On another still morning we left Inverewe for our next destination: Kinlochewe.
The A832 crosses the River Ewe and continues south past Loch Tollaidh. At Strath we turned onto the B8021 which continues around the west side of the peninsula all the way to Melvaig. Our stop was Big Sand which is part way along the road. We parked up and had a good walk along the length of the large beach and back.
This is one of two dead jellyfish I found
and one dead starfish.
Longa Island sits offshore here.
After meeting a dog walker on the very quiet beach we had a long and very interesting conversation. Eventually we headed back to Gairloch where we had a coffee at the Gale Café and gift shop which is a community-run initiative. Next door is the farm shop which has a wide variety of products. There are views over the bay.
Strath was once the heart of the crofting community. There was a meal mill which fed them for 300 years, a blacksmith and a boat builder who served the cod fishing industry. In the 1840 potato famine the community was devastated. On 15 July 1842 215 people left Gairloch for Cape Breton Island in Canada. A town called New Gairloch had been previously been founded in 1805 in Nova Scotia. A little further along from the café is the War Memorial where there is a viewpoint over the bay
and the surrounding area.
The road continues on past a pier and Charlestown before running through Glen Kerry. We turned off to Badachro so that I could photograph the small distillery for James. They make single malt whisky, gin and vodka and there is an onsite shop.
Badachro also has a hotel and a kayak and canoe hire business. Back on the A832 we passed another hydroelectric scheme and near the dam some major road improvement works. The road then descends to Loch Maree through the Slatterdale Forest and then down to the shore. Much of the shore is hidden by trees but at one car park I managed to peek through them.
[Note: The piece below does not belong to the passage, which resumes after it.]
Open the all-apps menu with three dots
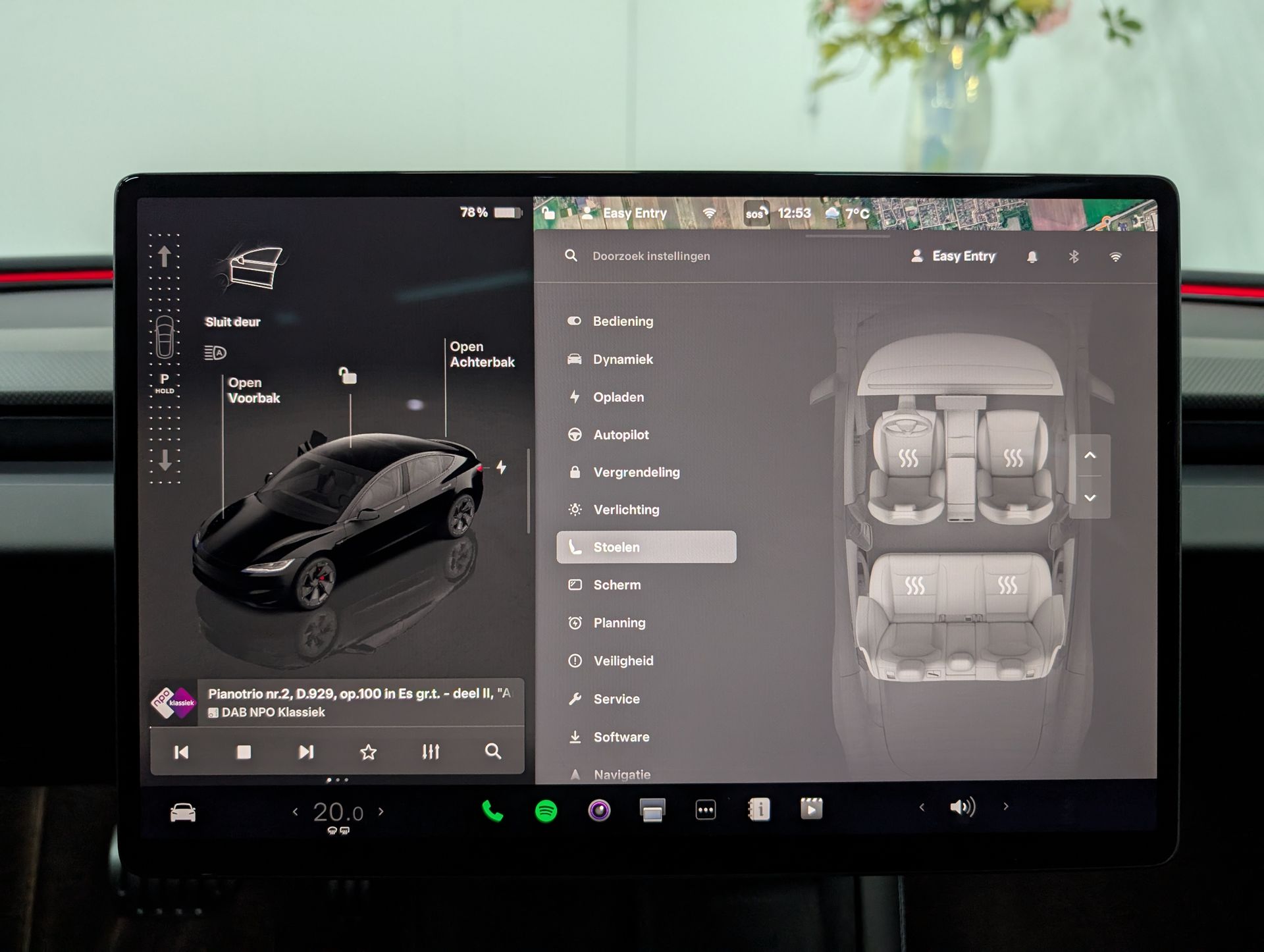This screenshot has width=1264, height=952. pyautogui.click(x=705, y=810)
Loch Maree used to be called Loch Ewe which explains how Kinlochewe got its name. In the 17th century it was renamed in memory of Saint Maolrubbha who brought Christianity to the area and had a cell on Isle Maree. The northeast of the area was once a centre for the iron-smelting industry. It relied on charcoal which used up vast quantities of wood which destroyed much of the local Caledonian Pine Forest. Similar things happened elsewhere and now there are only 35 small remnants in the Highlands. A lot of the surrounding area near Kinlochewe is now part of the Beinn Eighe National Nature Reserve. After we had settled into the campsite, we had a wander around the village. It sits astride the Kinlochewe River
and although we had had some sunshine the mountains were still covered in cloud.